- What is being asked: Once the images are removed, set down everything else in the listing below exactly.

- Data shown:
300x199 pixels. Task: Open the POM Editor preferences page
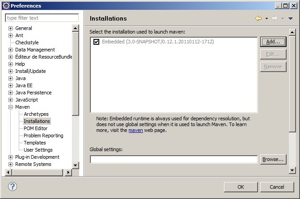point(35,128)
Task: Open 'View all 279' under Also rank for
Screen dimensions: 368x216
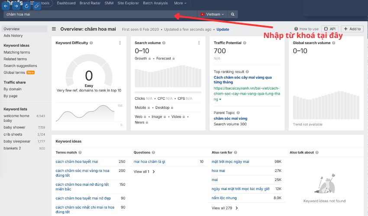Action: pos(224,208)
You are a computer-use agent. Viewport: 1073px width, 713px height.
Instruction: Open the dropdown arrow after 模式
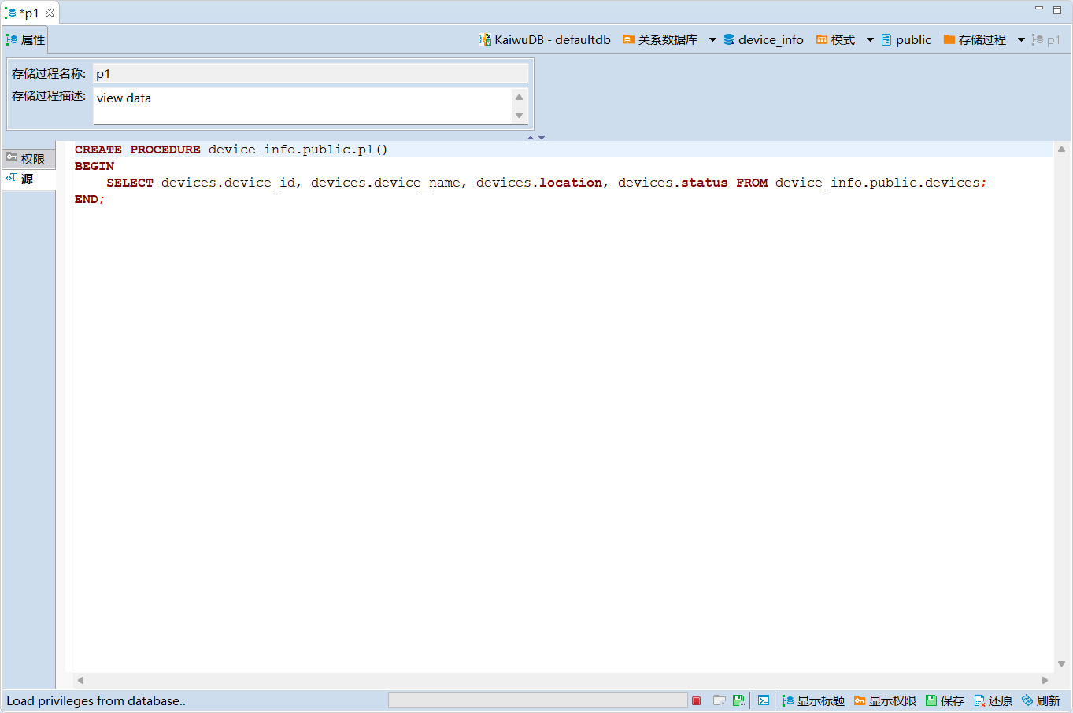pyautogui.click(x=870, y=39)
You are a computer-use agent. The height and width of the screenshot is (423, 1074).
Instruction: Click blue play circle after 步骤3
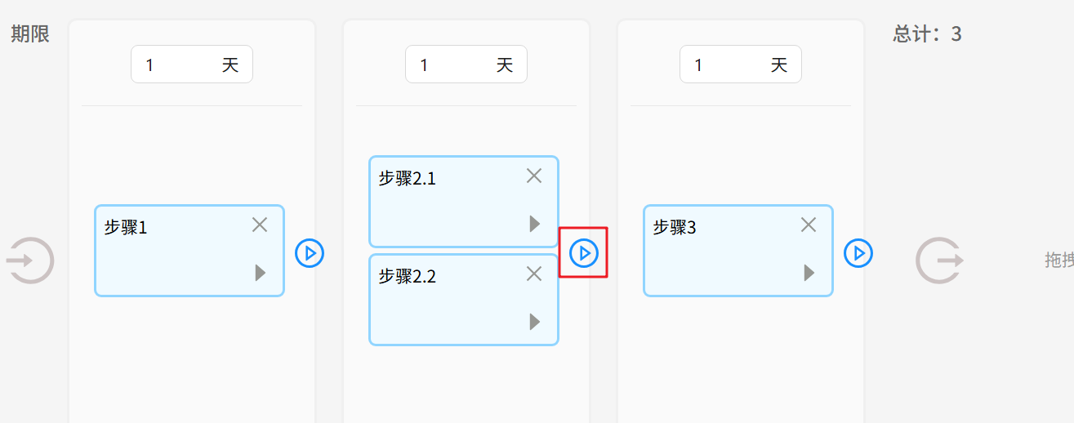[858, 253]
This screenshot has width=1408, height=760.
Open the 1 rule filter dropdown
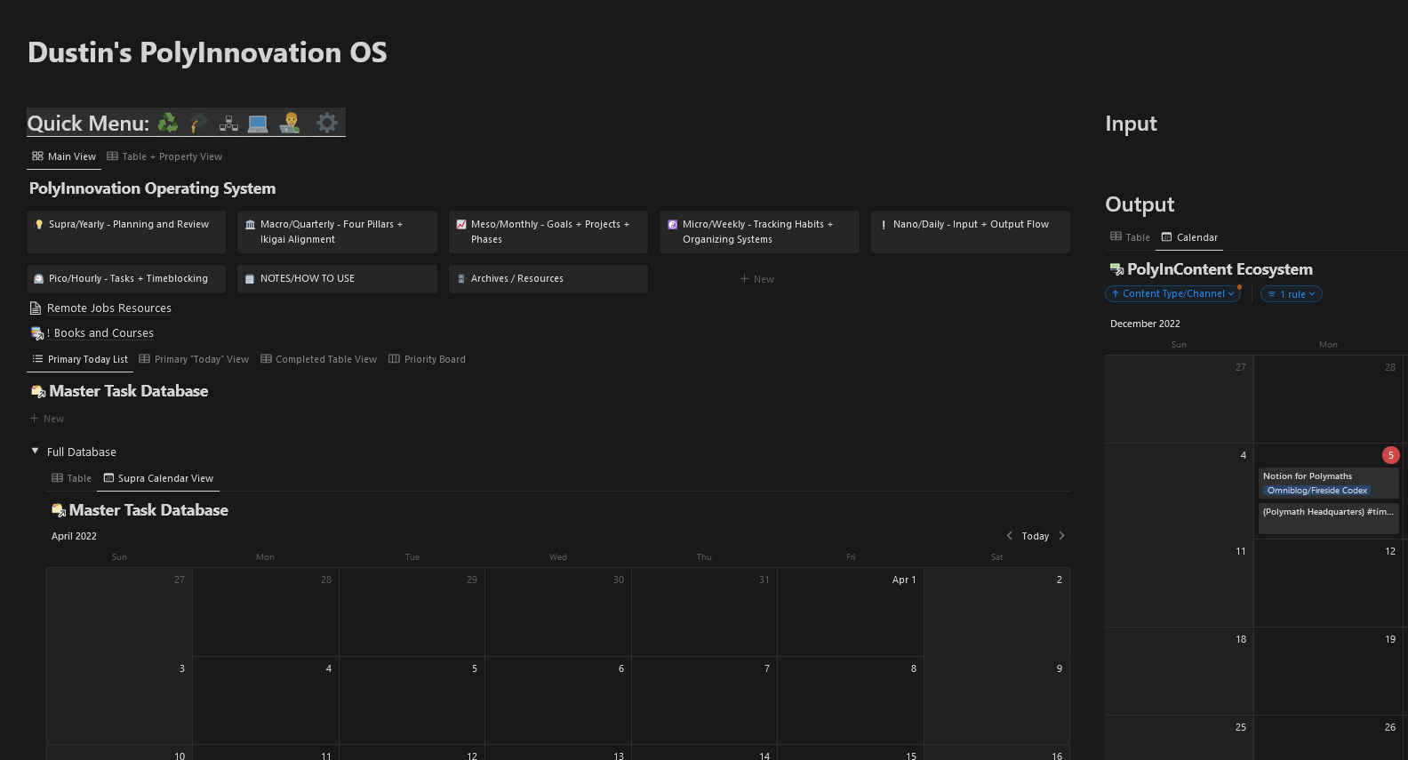click(1292, 294)
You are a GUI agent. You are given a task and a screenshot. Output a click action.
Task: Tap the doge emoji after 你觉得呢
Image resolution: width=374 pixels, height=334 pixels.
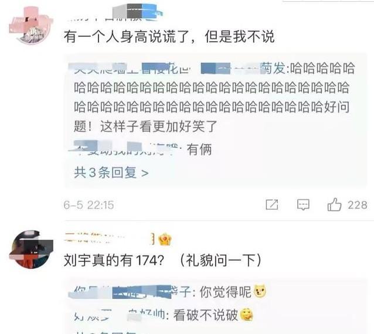pos(260,291)
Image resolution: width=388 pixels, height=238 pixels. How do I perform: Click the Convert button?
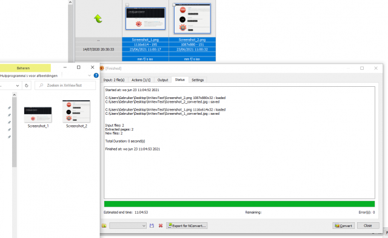(344, 226)
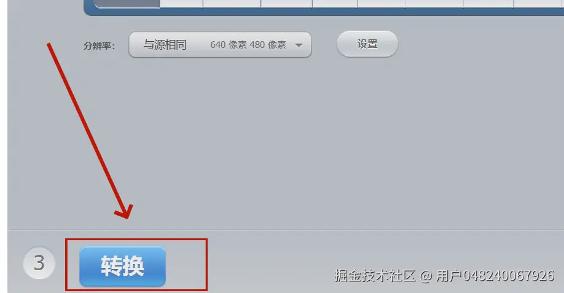Click the red arrow annotation head
The width and height of the screenshot is (564, 293).
click(125, 212)
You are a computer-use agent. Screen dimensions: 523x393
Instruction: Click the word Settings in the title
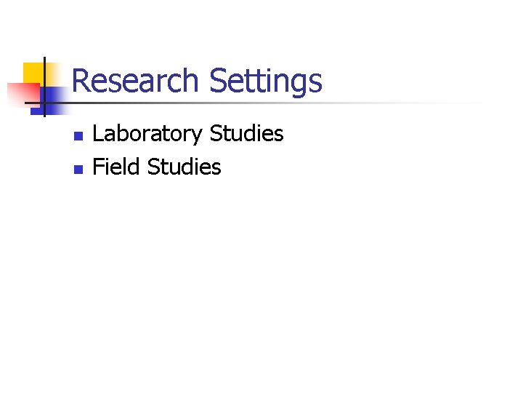266,82
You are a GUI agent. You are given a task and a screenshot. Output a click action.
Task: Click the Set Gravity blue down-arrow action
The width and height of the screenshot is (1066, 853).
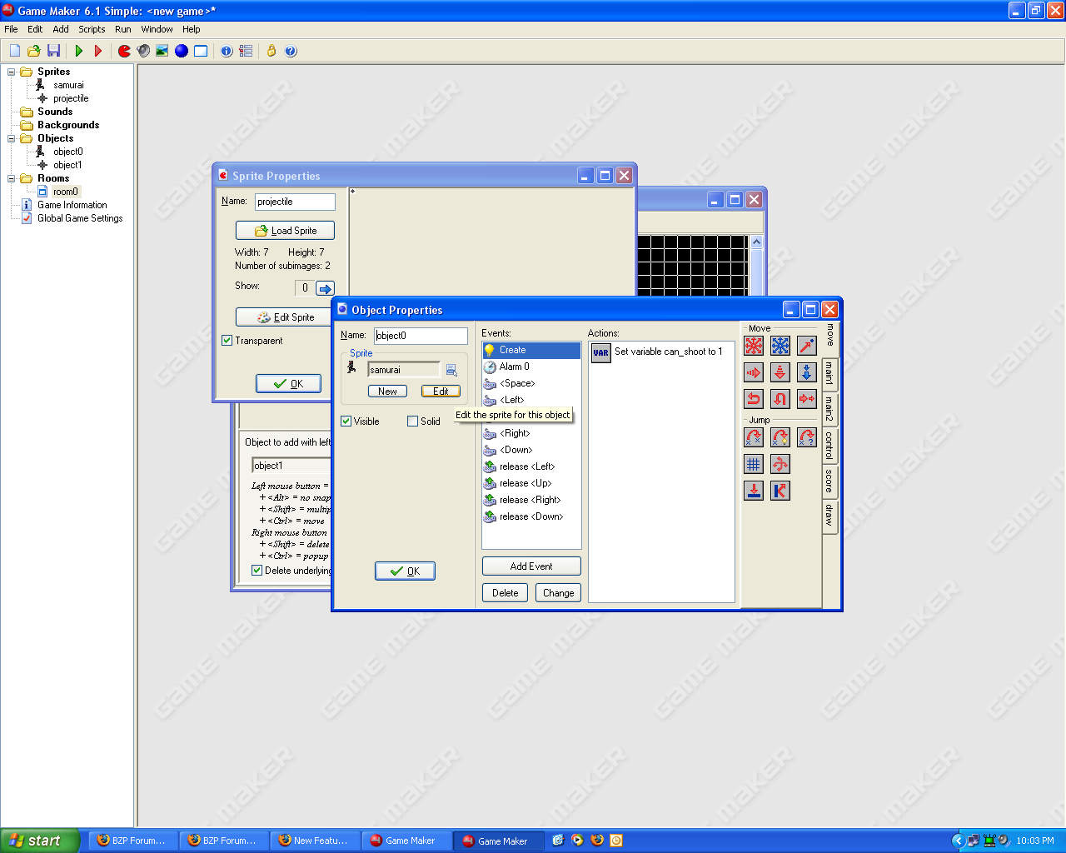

- Answer box:
300x199 pixels. Task: Open the POM Editor preferences page
point(35,128)
Task: Open 'View all 279' under Also rank for
Screen dimensions: 368x216
Action: pos(224,208)
You are a computer-use agent. Viewport: 1073px width, 713px height.
Instruction: Open the dropdown arrow after 模式
pyautogui.click(x=870, y=39)
You are a computer-use agent. The height and width of the screenshot is (423, 1074).
Instruction: Click blue play circle after 步骤3
[858, 253]
This screenshot has width=1408, height=760.
Open the 1 rule filter dropdown
click(1292, 294)
You are a GUI agent. You are given a task and a screenshot. Output a click action.
Task: Tap the doge emoji after 你觉得呢
Image resolution: width=374 pixels, height=334 pixels.
pos(260,291)
Image resolution: width=388 pixels, height=238 pixels. How do I perform: Click the Convert button?
(344, 226)
Click the red arrow annotation head
The width and height of the screenshot is (564, 293).
click(125, 212)
You are a computer-use agent. Screen dimensions: 523x393
Instruction: Click the word Settings in the title
266,82
You are a GUI agent. You are given a task and a screenshot. Output a click action.
Task: Click the Set Gravity blue down-arrow action
The width and height of the screenshot is (1066, 853).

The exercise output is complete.